Signals driving VPA: VPA relies primarily on historical usage data (CPU and Memory) and real-time events like OOM (Out of Memory) kills. It looks at trends over time to determine the lower bound (minimum viable) and upper bound (maximum reasonable) for resources.

Update Modes:

  • Off: Calculates recommendations but does not apply them (dry-run).
  • Initial: Applies resources only when a Pod is created. It does not change running Pods.
  • Recreate: Evicts running Pods if their requests deviate significantly from the recommendation. The workload controller then recreates the Pod with new values.
  • InPlaceOrRecreate: Attempts to resize the Pod in-place (without restarting) if the underlying node has capacity. If in-place resize isn't possible, it falls back to eviction.

3. Node Autoscaling (Cluster Autoscaler / Karpenter)

Goal: Adjust the number of Nodes in the cluster to accommodate Pods.

Node autoscaling bridges the gap between your abstract workloads and the physical/virtual infrastructure.

How it works: Unlike HPA/VPA, Node Autoscalers do not typically look at CPU/Memory usage percentages of the nodes. Instead, they focus on schedulability and allocation.

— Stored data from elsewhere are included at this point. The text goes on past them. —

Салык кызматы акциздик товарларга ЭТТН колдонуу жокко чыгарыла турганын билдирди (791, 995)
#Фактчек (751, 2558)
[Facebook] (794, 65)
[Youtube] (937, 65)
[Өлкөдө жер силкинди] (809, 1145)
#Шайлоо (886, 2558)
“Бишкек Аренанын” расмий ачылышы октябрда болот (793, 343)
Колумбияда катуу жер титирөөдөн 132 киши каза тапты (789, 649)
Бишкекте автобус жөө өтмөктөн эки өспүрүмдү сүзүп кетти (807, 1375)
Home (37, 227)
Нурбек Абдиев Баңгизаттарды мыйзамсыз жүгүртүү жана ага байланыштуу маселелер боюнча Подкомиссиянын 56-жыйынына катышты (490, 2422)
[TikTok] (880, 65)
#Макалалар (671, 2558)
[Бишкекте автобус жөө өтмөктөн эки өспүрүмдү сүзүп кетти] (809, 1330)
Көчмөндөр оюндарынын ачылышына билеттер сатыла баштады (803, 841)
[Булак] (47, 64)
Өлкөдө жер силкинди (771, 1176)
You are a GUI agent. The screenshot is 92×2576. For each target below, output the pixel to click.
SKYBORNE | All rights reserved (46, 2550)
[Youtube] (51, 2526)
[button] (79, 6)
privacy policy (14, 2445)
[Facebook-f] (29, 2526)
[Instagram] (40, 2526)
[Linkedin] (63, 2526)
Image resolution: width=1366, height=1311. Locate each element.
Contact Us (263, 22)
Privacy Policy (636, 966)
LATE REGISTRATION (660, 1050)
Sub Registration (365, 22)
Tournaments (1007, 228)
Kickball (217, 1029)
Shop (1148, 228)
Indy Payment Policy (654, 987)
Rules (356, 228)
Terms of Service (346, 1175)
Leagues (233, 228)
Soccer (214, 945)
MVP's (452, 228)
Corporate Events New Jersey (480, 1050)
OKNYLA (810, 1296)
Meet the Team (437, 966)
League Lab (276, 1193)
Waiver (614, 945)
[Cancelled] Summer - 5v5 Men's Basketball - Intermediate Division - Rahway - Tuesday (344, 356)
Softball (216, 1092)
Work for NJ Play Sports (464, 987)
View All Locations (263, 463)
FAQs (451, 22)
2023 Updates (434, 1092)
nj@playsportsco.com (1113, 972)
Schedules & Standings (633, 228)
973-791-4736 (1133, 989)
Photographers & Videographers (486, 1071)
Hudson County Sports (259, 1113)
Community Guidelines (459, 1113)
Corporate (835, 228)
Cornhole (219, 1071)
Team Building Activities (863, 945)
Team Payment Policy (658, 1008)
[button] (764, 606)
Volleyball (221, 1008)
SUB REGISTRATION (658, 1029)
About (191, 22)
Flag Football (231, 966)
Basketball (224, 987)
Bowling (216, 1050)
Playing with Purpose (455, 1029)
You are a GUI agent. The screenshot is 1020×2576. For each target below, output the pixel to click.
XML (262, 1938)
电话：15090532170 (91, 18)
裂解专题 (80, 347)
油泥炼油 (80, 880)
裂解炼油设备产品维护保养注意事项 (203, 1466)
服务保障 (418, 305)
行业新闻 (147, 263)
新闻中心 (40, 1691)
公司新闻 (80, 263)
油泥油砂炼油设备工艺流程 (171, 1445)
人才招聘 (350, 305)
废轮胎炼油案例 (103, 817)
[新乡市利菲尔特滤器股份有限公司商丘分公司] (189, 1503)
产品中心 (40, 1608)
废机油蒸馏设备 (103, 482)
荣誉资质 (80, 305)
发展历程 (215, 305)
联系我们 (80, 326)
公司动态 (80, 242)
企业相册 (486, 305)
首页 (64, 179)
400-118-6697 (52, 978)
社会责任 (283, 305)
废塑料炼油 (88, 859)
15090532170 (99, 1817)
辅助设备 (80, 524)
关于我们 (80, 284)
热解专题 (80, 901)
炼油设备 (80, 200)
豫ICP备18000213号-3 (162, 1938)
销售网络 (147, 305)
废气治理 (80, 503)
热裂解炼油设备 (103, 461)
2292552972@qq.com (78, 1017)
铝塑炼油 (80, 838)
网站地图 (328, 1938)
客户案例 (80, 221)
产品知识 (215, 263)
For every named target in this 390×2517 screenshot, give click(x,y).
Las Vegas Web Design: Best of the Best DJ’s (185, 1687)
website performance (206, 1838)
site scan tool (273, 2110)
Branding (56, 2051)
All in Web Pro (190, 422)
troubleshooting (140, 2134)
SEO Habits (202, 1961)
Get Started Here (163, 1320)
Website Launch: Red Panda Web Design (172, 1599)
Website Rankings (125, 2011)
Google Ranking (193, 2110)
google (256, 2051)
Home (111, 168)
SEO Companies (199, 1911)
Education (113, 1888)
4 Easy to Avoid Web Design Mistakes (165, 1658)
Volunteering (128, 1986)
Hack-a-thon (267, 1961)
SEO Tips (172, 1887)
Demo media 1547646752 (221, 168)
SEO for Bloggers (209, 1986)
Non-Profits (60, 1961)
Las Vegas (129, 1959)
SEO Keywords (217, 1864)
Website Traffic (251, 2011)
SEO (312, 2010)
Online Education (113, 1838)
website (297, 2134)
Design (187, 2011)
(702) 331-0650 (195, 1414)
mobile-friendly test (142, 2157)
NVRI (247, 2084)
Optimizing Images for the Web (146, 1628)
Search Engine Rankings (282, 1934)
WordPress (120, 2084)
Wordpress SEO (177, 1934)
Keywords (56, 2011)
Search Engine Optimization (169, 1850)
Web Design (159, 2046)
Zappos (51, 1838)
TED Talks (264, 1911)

Signals driving Node Scaling:

  1. Provisioning (Scale Up): The primary signal is the presence of unschedulable Pods (Pods in a Pending state). If a Pod cannot be scheduled because no Node has enough free requested capacity (or fails affinity/taint rules), the autoscaler provisions a new Node,.
  2. Consolidation (Scale Down): The autoscaler watches for nodes that are underutilized. A node is a candidate for removal if:
    • All Pods running on it can be rescheduled onto other existing nodes.
    • It effectively monitors the sum of Pod requests against Node capacity, not the live CPU usage.

Implementations:

  • Cluster Autoscaler: The traditional standard. It modifies cloud provider Node Groups (e.g., ASGs).
  • Karpenter: A newer, more direct approach that provisions nodes directly (bypassing node groups) to exactly fit the pending Pods' constraints.

Summary of Autoscaling Interaction

The interaction between these layers forms a complete elasticity loop:

  1. Workload expands: Traffic increases → HPA detects metric spike → HPA increases replica count.
  2. Infrastructure reacts: New Pods are created but stay Pending because nodes are full → Cluster Autoscaler detects pending Pods → Provisions new Nodes.
  3. Workload shrinks: Traffic drops → HPA reduces replica count.
  4. Infrastructure consolidates: Nodes become underutilized (low request allocation) → Cluster Autoscaler drains and removes empty nodes.

Engineering Warning: Do not use HPA and VPA on the same metric (e.g., CPU) for the same workload. They will fight each other: HPA will try to add pods to lower average usage, while VPA will try to lower requests because per-pod usage dropped, leading to instability. Use HPA for demand (requests per second) and VPA for rightsizing (CPU/Mem), or separate them entirely.